Q: Last June, I bought a single-family residence in Georgia with a conventional 30-year mortgage. This was my first real estate purchase.

I was expecting to relocate to Georgia and live in the house with my parents. Both my and my parents’ names are on the title, but the mortgage is in my name alone.

The job opportunity in Georgia fell through, and I never actually lived in the house full-time. My parents continue to live in the house, however.

They are not in a financial position to have the mortgage refinanced in their names. I’m not interested in selling the house in Georgia to anyone else and would like to allow my parents to continue living there. They usually make a payment to me that I put toward the mortgage but this arrangement is informal – there is no lease agreement. When they are unable to pay me, I obviously pay the entire mortgage myself.

Now my boyfriend and I are interested in purchasing a home together in Virginia. This would be my primary residence. I am currently renting.

I’m concerned about the consequences of buying another home. Can the lender that holds the mortgage on the house in Georgia change the terms of the loan because it is not really my primary residence? If I try to memorialize the informal agreement with my parents (to show income and help me qualify for another mortgage) will I be converting my house into an investment property? Can I buy a home in Virginia as a primary residence when I already own a home in Georgia?

Any advice you have would be greatly appreciated.

A: You have already turned your home into an investment property, even though your tenants (your parents) don’t make regular payments. When you go to buy another home, the lender will look at your arrangement as being your sole responsibility, since you don’t actually have a lease showing how much your parents are paying each month. The lender will subtract the monthly carrying cost of this Georgia house from the total amount you can pay each month toward a house (typically 28 percent of your gross monthly income, or up to 36 percent if you have no other debt, like car or school loans).

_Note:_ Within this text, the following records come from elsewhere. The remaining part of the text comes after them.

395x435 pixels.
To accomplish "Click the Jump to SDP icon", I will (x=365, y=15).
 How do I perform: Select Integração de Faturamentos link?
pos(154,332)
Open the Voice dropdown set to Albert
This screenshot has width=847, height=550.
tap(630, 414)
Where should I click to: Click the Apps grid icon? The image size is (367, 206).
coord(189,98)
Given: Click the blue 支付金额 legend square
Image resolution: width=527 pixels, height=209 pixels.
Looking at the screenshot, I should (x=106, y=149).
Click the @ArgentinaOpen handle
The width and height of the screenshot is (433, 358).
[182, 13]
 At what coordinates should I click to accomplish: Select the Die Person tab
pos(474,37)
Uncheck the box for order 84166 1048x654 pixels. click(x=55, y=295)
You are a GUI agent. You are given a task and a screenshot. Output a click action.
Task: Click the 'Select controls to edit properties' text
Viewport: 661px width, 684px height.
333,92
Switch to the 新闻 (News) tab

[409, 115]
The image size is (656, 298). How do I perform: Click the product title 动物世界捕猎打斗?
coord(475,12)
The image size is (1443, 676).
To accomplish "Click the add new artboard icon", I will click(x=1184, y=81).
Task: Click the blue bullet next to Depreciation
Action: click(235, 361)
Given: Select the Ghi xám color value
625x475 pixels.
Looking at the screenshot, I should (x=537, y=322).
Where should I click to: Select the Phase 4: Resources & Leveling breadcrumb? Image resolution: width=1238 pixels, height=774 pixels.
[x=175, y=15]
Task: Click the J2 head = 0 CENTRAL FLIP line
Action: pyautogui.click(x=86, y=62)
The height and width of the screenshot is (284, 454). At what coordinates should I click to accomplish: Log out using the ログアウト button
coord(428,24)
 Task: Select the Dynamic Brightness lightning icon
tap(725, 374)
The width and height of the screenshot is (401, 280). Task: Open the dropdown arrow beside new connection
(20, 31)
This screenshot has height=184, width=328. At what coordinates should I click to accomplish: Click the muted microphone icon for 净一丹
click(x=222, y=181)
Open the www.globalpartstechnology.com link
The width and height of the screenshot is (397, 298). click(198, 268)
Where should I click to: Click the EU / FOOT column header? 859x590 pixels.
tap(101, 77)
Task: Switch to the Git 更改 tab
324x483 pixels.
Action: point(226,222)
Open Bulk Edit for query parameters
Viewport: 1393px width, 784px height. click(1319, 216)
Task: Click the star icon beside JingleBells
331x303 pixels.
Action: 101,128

If you have a lease that shows how much your parents are paying each month, then the lender will use the income to offset some of the carrying costs of your property, and allow you to spend more on your next purchase.

But if you’re buying this house with your boyfriend, the point may be moot. If his income is enough to more than carry the property, your income and expense with the other property won’t be a factor.

As for changing the status from primary residence to investment property, this shouldn’t affect your mortgage. It will be an issue if you decide to refinance the loan. Hopefully, your rate is low enough that you won’t have to do anything for awhile.

As an aside, if you’re purchasing property with anyone to whom you’re not married, you may want to consider a partnership agreement spelling out the terms of ownership, and what happens to the property should you break up. A real estate attorney can help you with this.